Пока суд да дело — громких слов говорить не стоит. Сейчас время мемуаров, собирания тонн всевозможных материалов — и, как ни странно, время видео. После смерти художника (поэта, композитора, режиссера, любого творца) есть период необходимого молчания. Практически любые попытки исследовательских текстов на столь остро болезненном материале обречены на провал. А вот видеокадры оказываются куда ярче и отчетливее, чем при жизни их героя. Тут работает осознаваемый зрителем, но от этого не менее пронзительный эффект присутствия того, с кем еще вчера ты мог оказаться в одном пространстве. В случае с Владиком Монро это правило сработало вдвойне: он не актер, чтобы вспоминать его прежде всего по ролям, но избранный им художественный метод, его лицедейство, в данном случае приближает его к актерам. Можно сколько угодно сейчас перебирать фотографии из его проектов, всех этих бесчисленных Монро, Гитлеров, Путиных, Жанн д'Арк, Иванов-царевичей, Иванов-дураков, Любовей Орловых, Осам бен Ладенов, Валентин Матвиенко, Данай, королев Елизавет, императриц Екатерин, Иисусов, Лениных, Чаплиных, можно и нужно видеть, как талантливо это было сделано, но сейчас, именно сейчас — куда больше задевают вещи с "живым" Монро.

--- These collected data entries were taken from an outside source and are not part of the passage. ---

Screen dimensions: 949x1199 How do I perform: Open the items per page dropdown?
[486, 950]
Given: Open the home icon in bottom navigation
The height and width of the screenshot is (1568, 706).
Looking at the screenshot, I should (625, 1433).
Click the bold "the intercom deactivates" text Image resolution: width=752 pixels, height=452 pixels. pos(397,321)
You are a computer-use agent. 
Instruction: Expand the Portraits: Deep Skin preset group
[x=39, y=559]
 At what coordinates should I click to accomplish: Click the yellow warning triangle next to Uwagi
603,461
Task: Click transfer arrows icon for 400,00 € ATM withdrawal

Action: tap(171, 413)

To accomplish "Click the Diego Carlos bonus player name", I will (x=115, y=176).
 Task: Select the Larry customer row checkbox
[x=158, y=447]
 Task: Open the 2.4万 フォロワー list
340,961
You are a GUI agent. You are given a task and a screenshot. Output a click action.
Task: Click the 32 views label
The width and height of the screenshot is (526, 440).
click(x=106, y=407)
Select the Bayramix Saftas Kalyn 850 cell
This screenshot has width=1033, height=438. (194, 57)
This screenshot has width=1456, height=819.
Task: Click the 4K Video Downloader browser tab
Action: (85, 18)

Недаром этой весной самой топовой работой Владика было менее чем трехминутное видео "Кафе "Элефант"" — счетчик просмотра его в интернете иногда зашкаливал. В этой работе есть все, что есть в его фотографиях (гротеск, трагизм, ирония, клоунада, аффектированные жесты, утрированная мимика и, прежде всего, идеальное попадание в интонацию избранного сюжета), но есть и то, что заставляет раз за разом пересматривать ее — движение, сама жизнь. Слишком простодушный эффект для серьезного художника? Ну и пусть — он и сам любил именно такие эффекты, чтобы не в бровь, а в глаз. И красоваться этим любил — мол, я монстр, отражение, "необразован, глуп, ужасен", "искусственное, синтетическое жадное существо", "мутант, жертва поп-культуры". В этом нашем желании смотреть кадры с живым покойником есть нечто ярмарочное, площадное, почти неприличное, но от чего невозможно отвернуться. Ровно то, с чем в своем потенциальном зрителе Монро работал всю свою жизнь. Когда-нибудь позже, на той, большой и важной будущей выставке, может быть, и окажется, что все его видео слабее фотопроектов, или не окажется, и все выстроится в единую линию образов, из которых, по наитию ли или по здравому (вот уж слово не про Монро) размышлению, писалась автобиография художника, способного стать любым. Когда-нибудь. Сегодня же оммаж Монро именно на кинофестивале — чуть ли не единственный корректный способ вспомнить его таким, каким он сам был бы рад быть для нас — живым.